I'm still in favor of words starting at 0.  As for matrix rows and columns, 
it would be more...wait for it... natural to start at 0, but since the 
literature overwhelmingly prefers to start at 1, maybe it's better to 
conform with it (there are a few "historical accidents" like that, for 
instance defining \pi as half what it should be, and since the consequences 
are very mild, it stays like that).
And to state the obvious: since most results using the fact that rows and 
columns are natural numbers have them intervene in the form (-1)^{i+j}, 
shifting both row and column indices by 1 does not change the parity of the 
sum, so these statements are unaffected.

Benoit

On Friday, August 28, 2020 at 6:14:57 PM UTC+2 Alexander van der Vekens 
wrote:

>
> There was a discussion in 
> https://groups.google.com/g/metamath/c/UwTUuNPgaB0/m/NdWefzG4AgAJ about 
> the indices for words. Currently, the indices for words start with 0, and 
> the proposal to change this was not accepted.
>
> For matrices, however, the things are different: The indices for rows and 
> colums usually start with 1, as Thierry explained, so I agree with Thierry. 
> And having the planned conversion function should dispel any doubt.
>
> Alexander
>
> On Friday, August 28, 2020 at 9:45:33 AM UTC+2 Thierry Arnoux wrote:
>
>> Hi all,
>>
>> I recently formalized a proof of the Laplace expansion of determinants (~ 
>> mdetlap), which I think would be useful to pull to the main part of 
>> set.mm.

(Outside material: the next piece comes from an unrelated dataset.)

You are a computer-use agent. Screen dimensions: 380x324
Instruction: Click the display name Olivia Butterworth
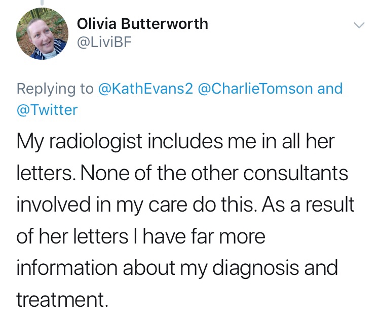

Because the formula makes calculation based on the row and 
>> column indices of the element of the matrix, I'm using matrix with integer 
>> indices (in contrast with the rest of the development on matrices which is 
>> based on arbitrary sets). 
>>
>> I chose indices in ` ( 1 ... N ) ` , so that the top-left matrix element 
>> is a11 (in set.mm written ` ( 1 A 1 ) ` ). It seems using indices 
>> starting from one is the convention used for mathematics, I have not found 
>> yet a reference with indices starting at zero (and neither did Norm), 
>> however we would like to run this through the community. Most programming 
>> languages start indices with zero, with the exception of R and several 
>> others.
>>
>> In set.mm words indices start with zero. 
>>
>> What's your opinion? Should matrix indices start with one or zero?
>>
>> Thanks for your input!
>>
>> BR,
>> _
>> Thierry
>>
>>
>> PS. I would later like to define a "literal" matrix function which would 
>> be used like this to transform words (for any matrix size up to 8x8) into 
>> matrices :
>>
>> ( litMat ` <" <" A B C "> <" D E F "> <" G H I "> "> ) 
>>
>> This would allow a bridge/conversion.